[BEGIN RECORDS SHOWN]

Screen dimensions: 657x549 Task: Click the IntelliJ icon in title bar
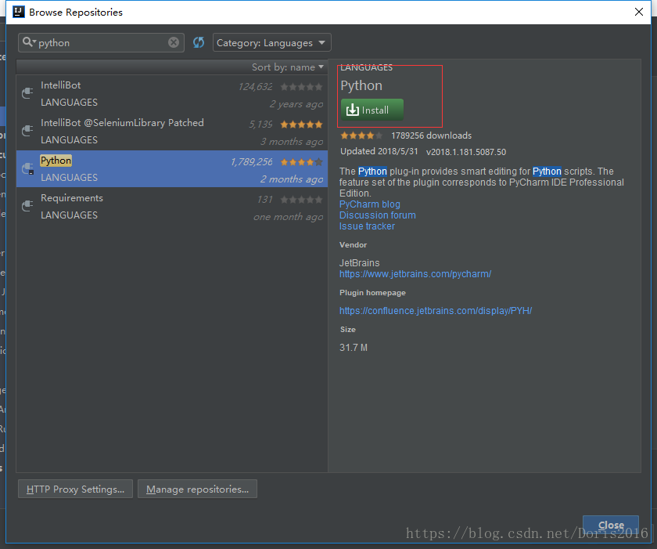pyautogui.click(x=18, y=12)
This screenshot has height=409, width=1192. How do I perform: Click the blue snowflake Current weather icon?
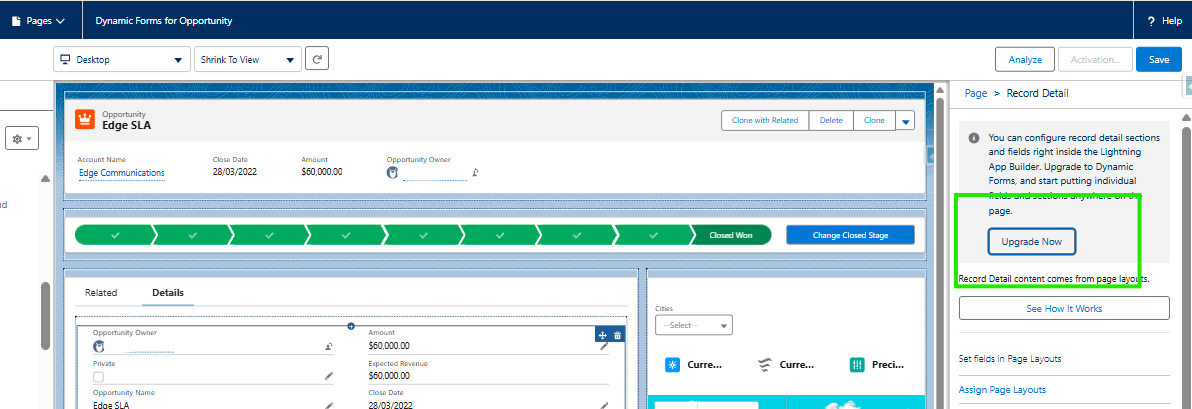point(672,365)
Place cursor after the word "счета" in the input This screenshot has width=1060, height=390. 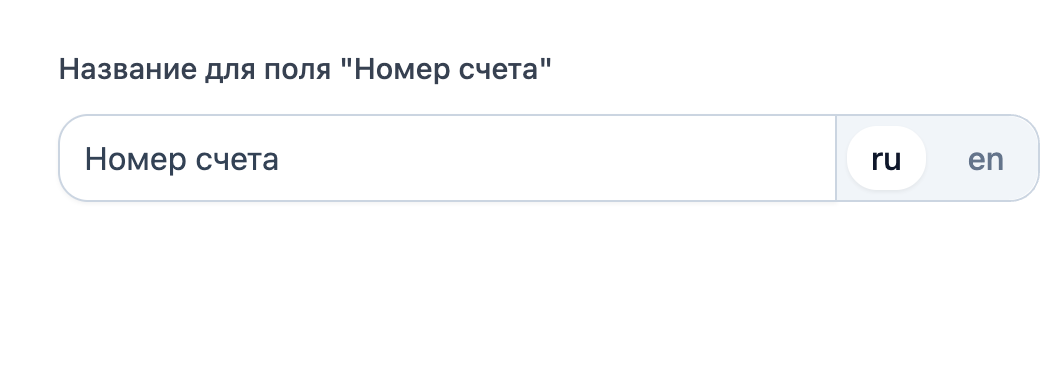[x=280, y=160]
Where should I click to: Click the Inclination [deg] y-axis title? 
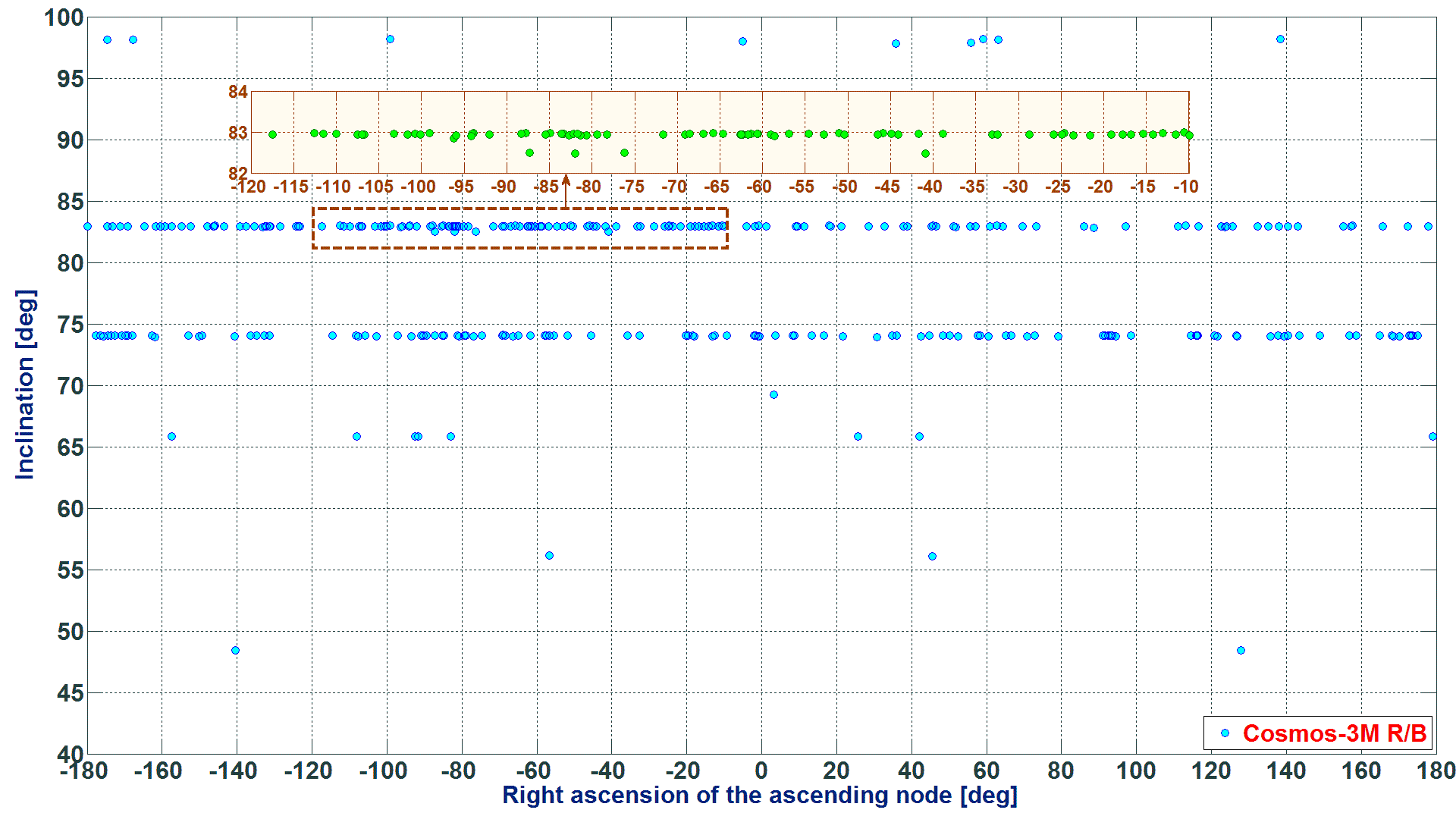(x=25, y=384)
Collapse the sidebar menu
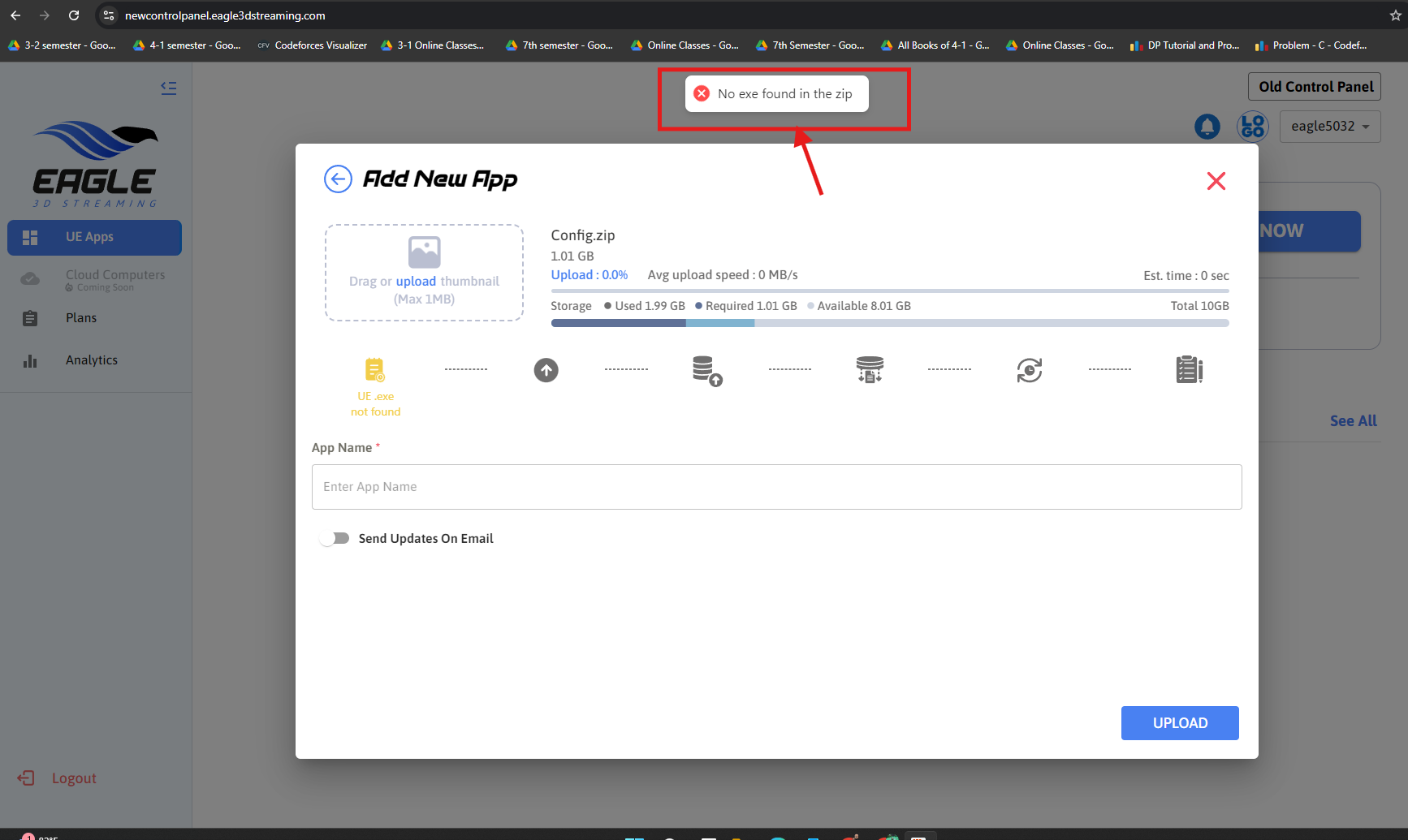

[END RECORDS SHOWN]

▶ _GIVEN PROBLEM_
Arrange the lines from the one containing "Where should I" through the end of the records as a JSON list of strings, with one string per line and blank lines skipped. Leave the pictures out.

▶ _EXERCISE RESULT_
[
  "Where should I click to: Click the Inclination [deg] y-axis title? ",
  "(x=25, y=384)",
  "Collapse the sidebar menu"
]